Au risque d’être accusé comme le héros de la pièce d’Ibsen [dramaturge norvégien] d’être « un ennemi du peuple » [1882], il faut avoir le courage de présenter aux Français la situation réelle du pays, menacé par des périls graves dont nous ne sortirons pas indemne si nous ne les cernons pas avec lucidité et si nous ne faisons pas dès maintenant les efforts qui s’imposent pour les conjurer. C’est bien ce que fait sans relâche Michel Debré en dénonçant ces maux : l’inflation qui accentue les inégalités sociales, prive nos exportations de compétitivité, décourage l’épargne et l’investissement : la dénatalité qui mine notre démographie, mutile la pyramide des âges et aggrave les charges pesant sur une population active dont le rapport à la population totale est en régression ; l’autorité de l’État qui est contestée ; les notions de Patrie et d’esprit civique qui sont ignorées sinon ridiculisées et les valeurs sur lesquelles repose notre civilisation qui sont bafouées.

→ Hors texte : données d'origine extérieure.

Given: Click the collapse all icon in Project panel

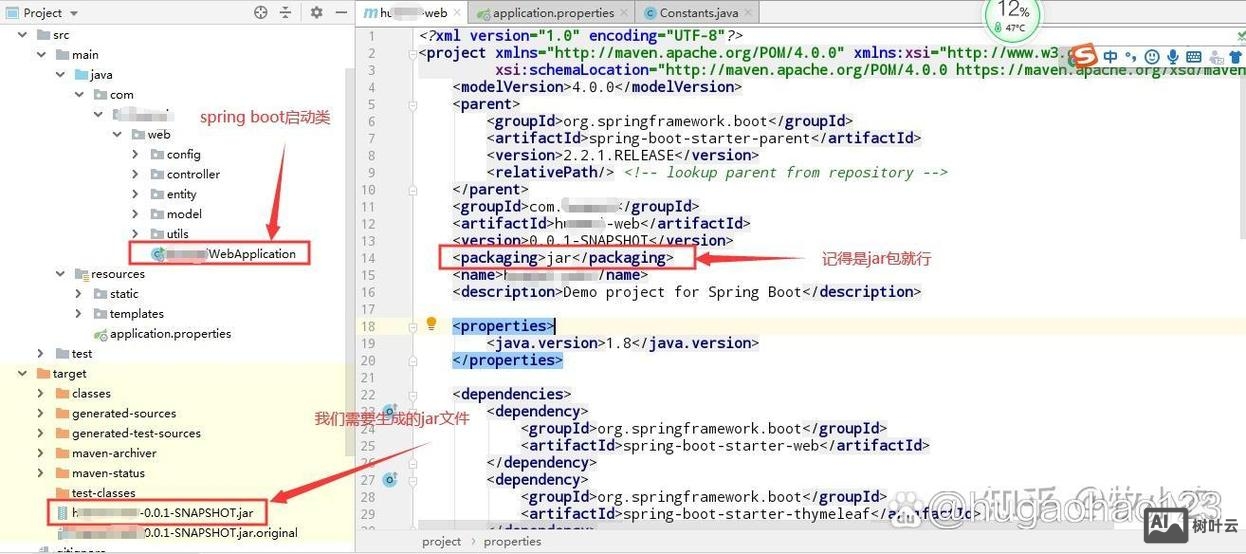Looking at the screenshot, I should tap(286, 13).
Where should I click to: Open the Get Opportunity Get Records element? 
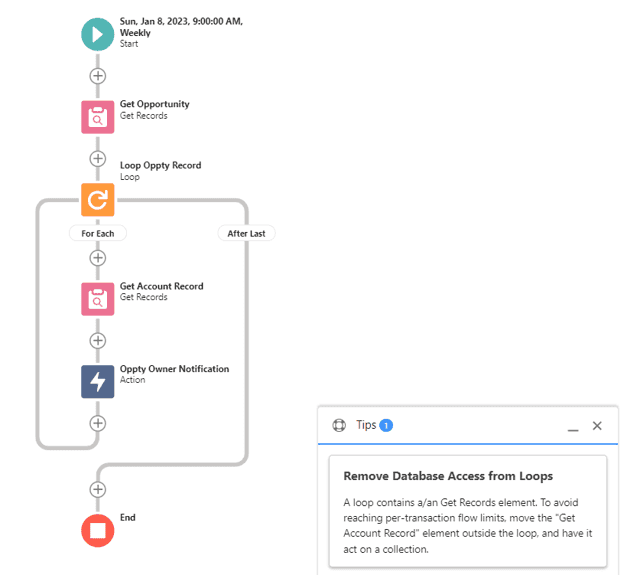click(x=98, y=117)
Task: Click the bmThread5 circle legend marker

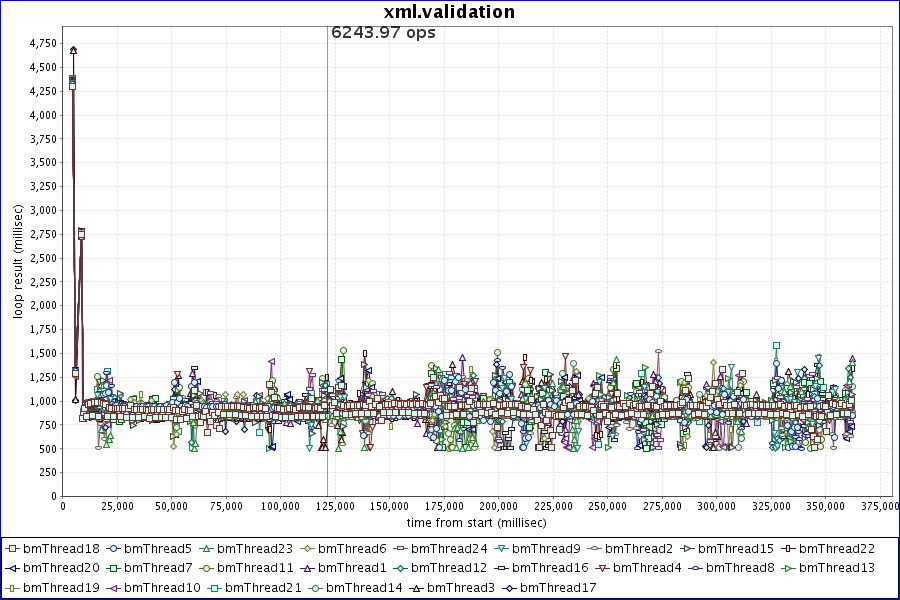Action: point(112,549)
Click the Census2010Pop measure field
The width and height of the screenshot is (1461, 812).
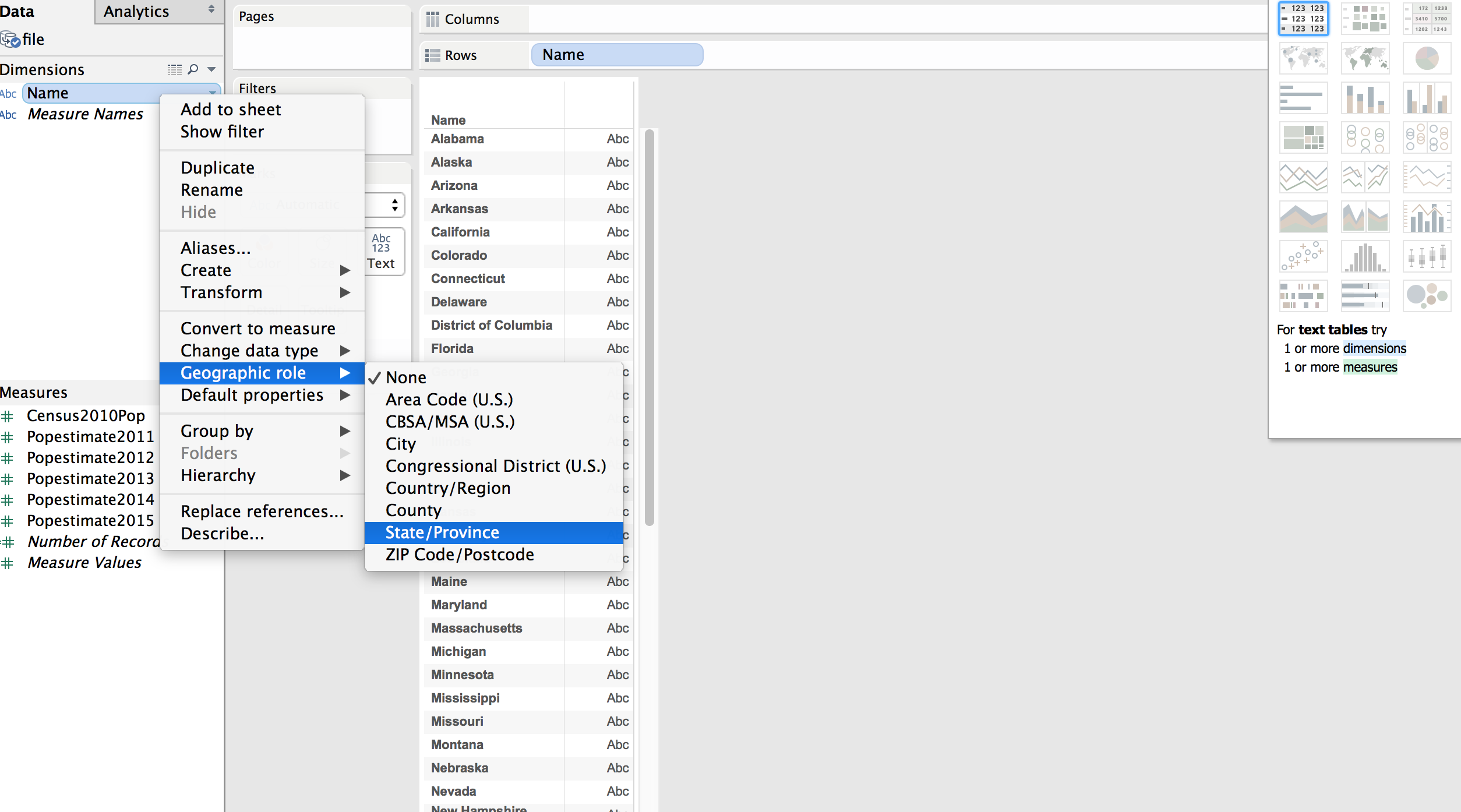click(86, 416)
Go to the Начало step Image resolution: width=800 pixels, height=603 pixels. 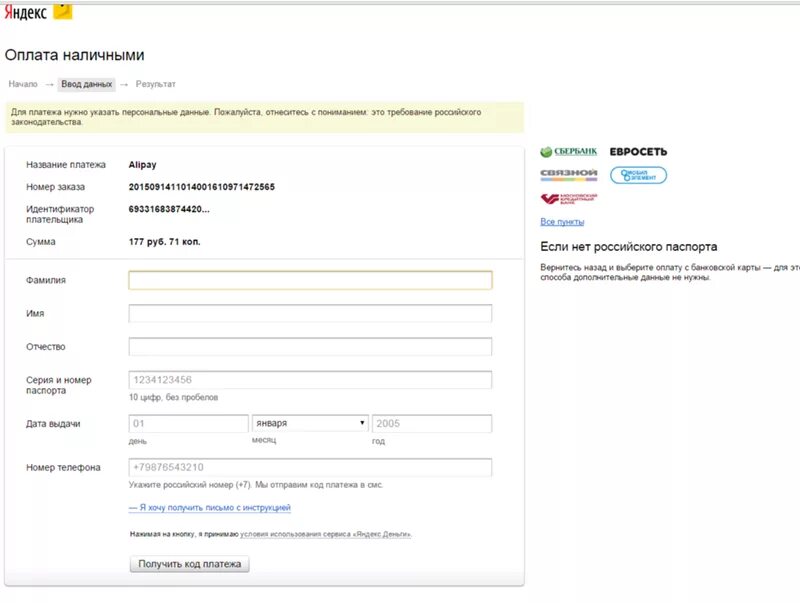[23, 84]
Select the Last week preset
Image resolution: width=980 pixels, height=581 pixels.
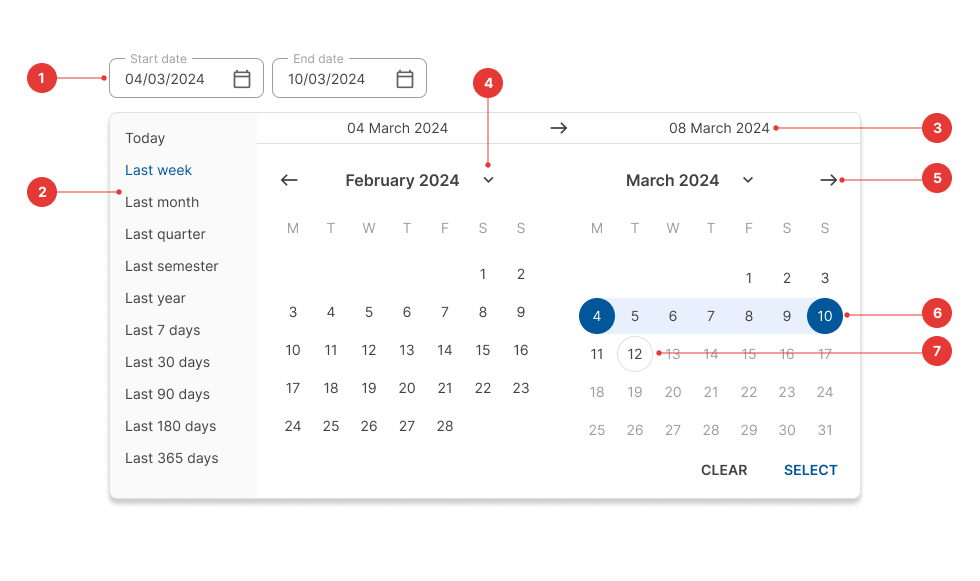(x=158, y=170)
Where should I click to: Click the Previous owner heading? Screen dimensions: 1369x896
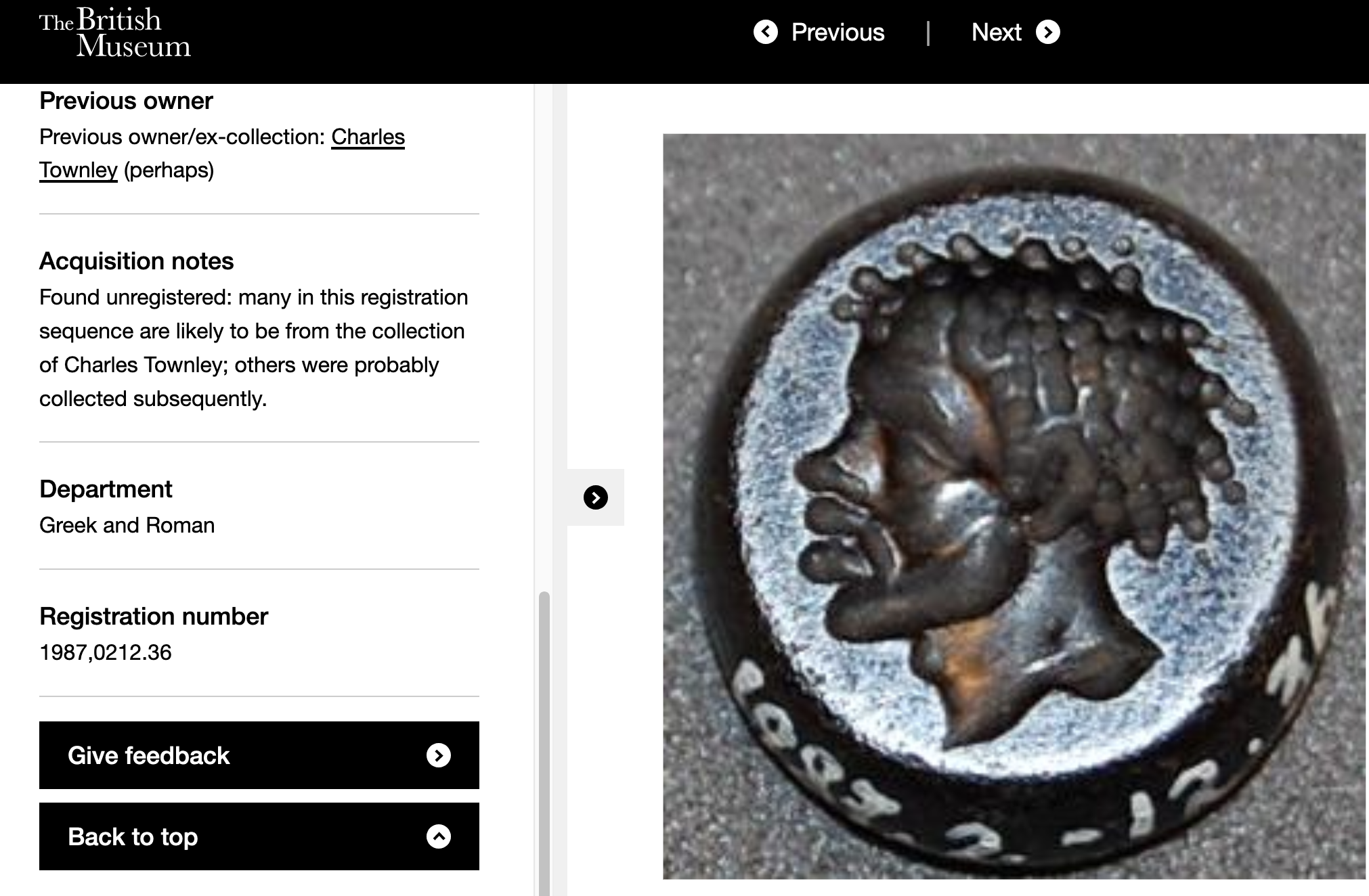[126, 101]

Dans ce monde aux appétits de jouissance effrénée, où chacun veut faire triompher sa loi, est-on bien assuré d’instaurer le libéralisme ? « Est-il vraiment fatal que la liberté, la liberté bénie soit accompagnée du cortège bigarré des inégalités sociales, des indisciplines civiques et des sexualismes débridés ? En d’autres termes, une tyrannie est-elle nécessaire pour donner leurs chances à une plus grande égalité entre les hommes, à une meilleure discipline sociale, à une certaine qualité des mœurs, au respect de la famille et de la patrie ? ». En posant cette question Michel Debré ne prétend pas, comme Marat, « l’ami du peuple », que « le moment est venu d’organiser momentanément le despotisme de la liberté », bien au contraire, car il est certain que les institutions de la Ve République permettent de faire face à cette crise. Mais il n’hésite pas à mettre en garde contre un libéralisme qui voudrait ignorer « les menaces dont la liberté est l’objet » et il affirme que l’opinion est prête à « entendre le langage de la vérité » prônant l’économie, le travail, la moindre progression de la consommation intérieure, l’épargne, l’investissement et même le « rôle capital de la famille ».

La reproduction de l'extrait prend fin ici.